David Goethel sorts cod and haddock while fishing off the coast of New Hampshire.
David Goethel sorts cod and haddock while fishing off the coast of New Hampshire. Credit: AP photo

SEABROOK, N.H. — The cod isn’t just a fish to David Goethel. It’s his identity, his ticket to middle-class life, his link to a historic industry.

“I paid for my education, my wife’s education, my house, my kids’ education; my slice of America was paid for on cod,” said Goethel, a 30-year veteran of these waters that once teemed with New England’s signature fish.

But on this chilly, windy Saturday in April, after 12 hours out in the Gulf of Maine, he has caught exactly two cod, and he feels far removed from the 1990s, when he could catch 2,000 pounds of the fish in a day.

Fishing along the coast of the Northeast still employs hundreds. But every month that goes by, those numbers fall. After centuries of weathering overfishing, pollution, foreign competition and increasing government regulation, the latest challenge is the one that’s doing them in: climate change.

Though no waters are immune to the ravages of climate change, the Gulf of Maine best illustrates the problem. The gulf, where fishermen have for centuries sought lobster, cod and other species that thrived in its cold waters, is now warming faster than 99 percent of the world’s oceans, scientists have said.

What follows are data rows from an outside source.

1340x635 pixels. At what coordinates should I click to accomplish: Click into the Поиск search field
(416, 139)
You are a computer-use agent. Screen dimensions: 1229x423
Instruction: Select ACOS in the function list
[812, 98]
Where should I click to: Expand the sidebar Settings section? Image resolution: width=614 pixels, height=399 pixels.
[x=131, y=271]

For the fishermen of the northeastern U.S., whether to stick with fishing, adapt to the changing ocean or leave the business is a constant worry.

Robert Bradfield was one of the East Coast’s most endangered species, a Rhode Island lobsterman, until he pulled his traps out of the water for the last time about a decade ago.

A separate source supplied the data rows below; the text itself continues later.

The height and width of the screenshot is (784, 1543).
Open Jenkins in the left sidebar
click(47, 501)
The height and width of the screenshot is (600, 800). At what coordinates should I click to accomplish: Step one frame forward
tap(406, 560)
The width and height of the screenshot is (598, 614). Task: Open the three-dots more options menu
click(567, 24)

He now works on a pilot boat, guiding larger ships in and out of the harbor. He is glad he’s still on the water, but he misses lobstering and the community of fishermen he used to see in Newport.

“Of all the guys I fished with, I was a lobsterman for 30 years, and there’s maybe three left,” he said.

The number of adult lobsters in New England south of Cape Cod slid to about 10 million in 2013, according to a report issued last year by an interstate regulatory board. It was about 50 million in the late 1990s. The lobster catch in the region sank to about 3.3 million pounds in 2013, from a peak of about 22 million in 1997.

Bradfield, a father to three grown children, said his decision was more about economics than science. He is glad he left the business, as painful as it was to leave a piece of his identity behind.

“There’s a saying: Behind every successful fisherman is a wife with a good job,” he said.

Michael Mohr harvested surf clams for almost 30 of his 55 years, and his desire to stay in the business takes him far from his family.

About 10 years ago, he started commuting from Mays Landing, N.J., six hours each way to the former whaling port of New Bedford, Mass. He has also switched clam species; he got his start fishing for Atlantic surf clams but now pursues the ocean quahog.

“We’re finding clams in deeper water instead of inshore water, where we used to work 25 years ago,” Mohr said.

Whether Mohr can make holidays like Thanksgiving is “hit-and-miss,” said his wife, Melanie.

Mohr is undaunted. Clamming has been good to him, and if he has to spend more time on the road as he nears 60, so be it.

“It’s just a way of life,” Mohr said. “You’ve got to go where the money is at, and you’re happy. Right now, I’m happy.”